● Written request 1: According to the guide to Rebecca below, what does the film combine with its Hitchcockian fairy tale? List each item.

● Text shown:
Beginner's Guide to Alfred Hitchcock: Rebecca (1940)

Beginner's Guide to Alfred Hitchcock: Rebecca (1940)

Only one of Alfred Hitchcock’s films won the Academy Award for Best Picture: Rebecca. In 1940, Alfred Hitchcock made his first film in Hollywood under the watchful eye of behemoth producer David O. Selznick. Adapted from the bestselling novel Rebecca by Daphne DuMaurier. The film is a Hitchcockian fairy tale combined with gothic romance, sprawling mansions, naïve young women, brooding husbands, crazy servants, and an unconquerable ghostly presence. Rebecca is an important film in Hitchcock’s career because it showcases how Hitchcock’s directorial vision can flourish even when he is forced to remain faithful to the novel he’s adapting. Hitchcock made many films based on novels and short stories, but Rebecca is the only one that sticks very close to the source material.

● Written request 2: In the listing below, turn the stretch from the line containing "You are a computer-use agent. This" through the line containing "[x=1058, y=574]" into a numbered list, leaving out any blank lines.

● Extracted records:
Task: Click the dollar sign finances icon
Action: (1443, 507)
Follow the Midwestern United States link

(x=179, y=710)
---
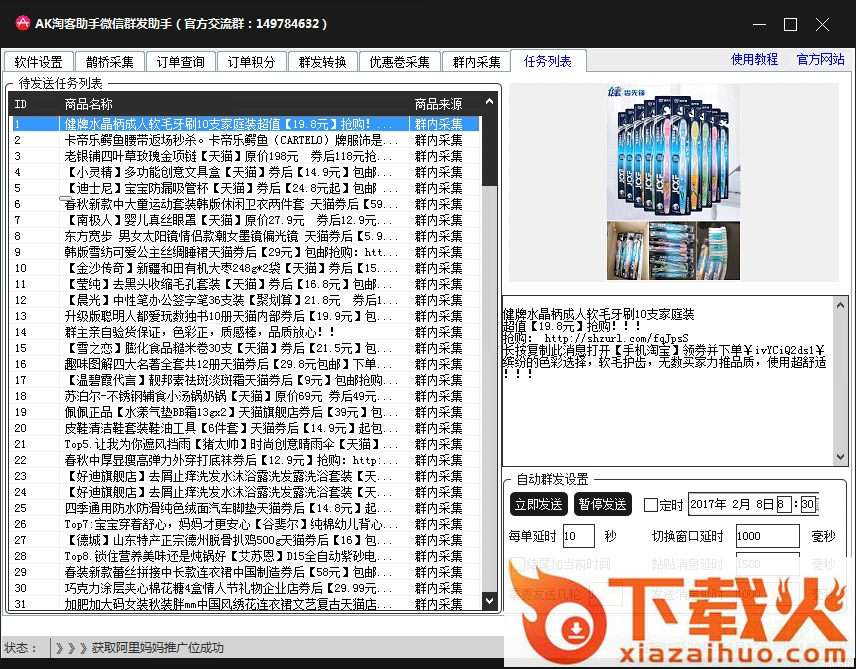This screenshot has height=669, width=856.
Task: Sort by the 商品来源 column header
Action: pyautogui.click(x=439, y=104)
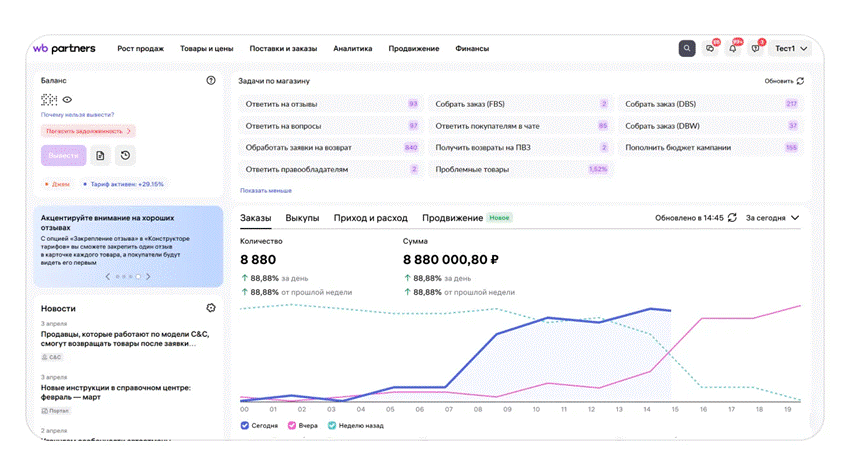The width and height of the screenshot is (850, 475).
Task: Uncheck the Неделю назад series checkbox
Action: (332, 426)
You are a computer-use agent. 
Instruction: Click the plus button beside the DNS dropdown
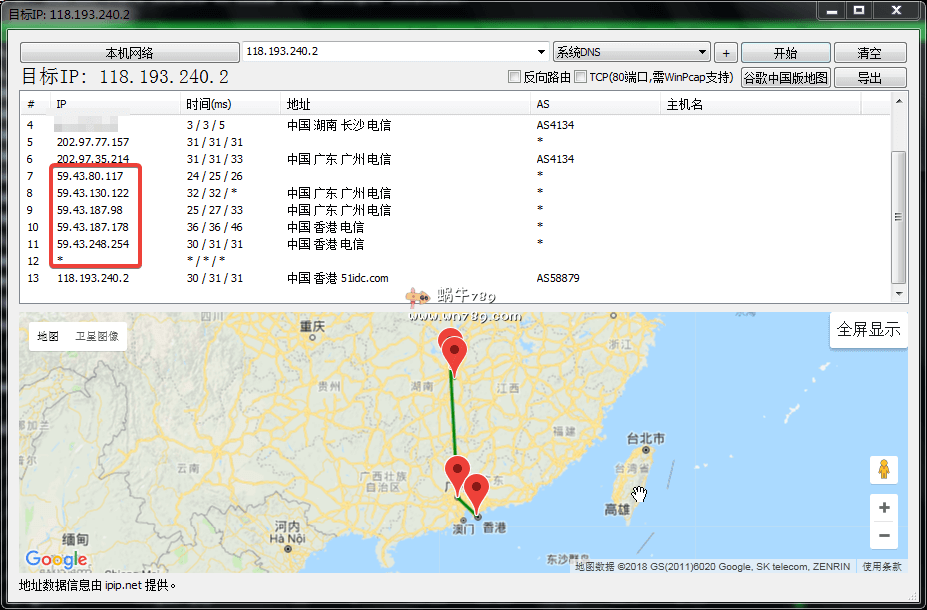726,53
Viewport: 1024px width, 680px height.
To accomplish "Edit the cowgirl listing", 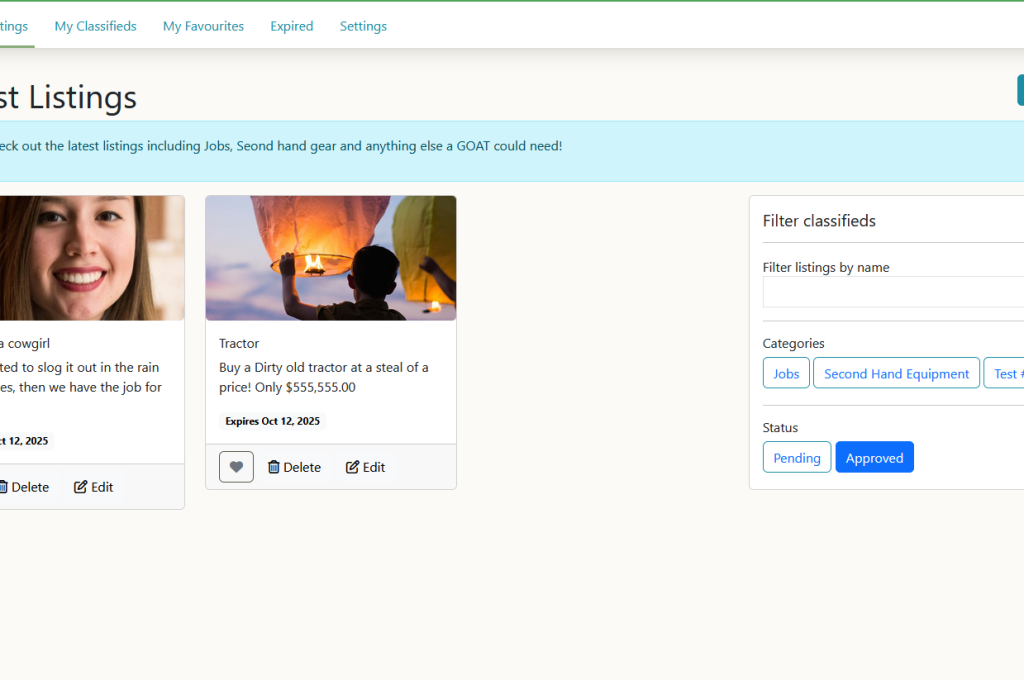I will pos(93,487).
---
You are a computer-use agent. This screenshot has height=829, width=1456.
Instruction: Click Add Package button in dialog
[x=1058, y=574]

● Complete answer 1:
- gothic romance
- sprawling mansions
- naïve young women
- brooding husbands
- crazy servants
- an unconquerable ghostly presence

● Complete answer 2:
1. You are a computer-use agent. This screenshot has height=829, width=1456.
2. Instruction: Click Add Package button in dialog
3. [x=1058, y=574]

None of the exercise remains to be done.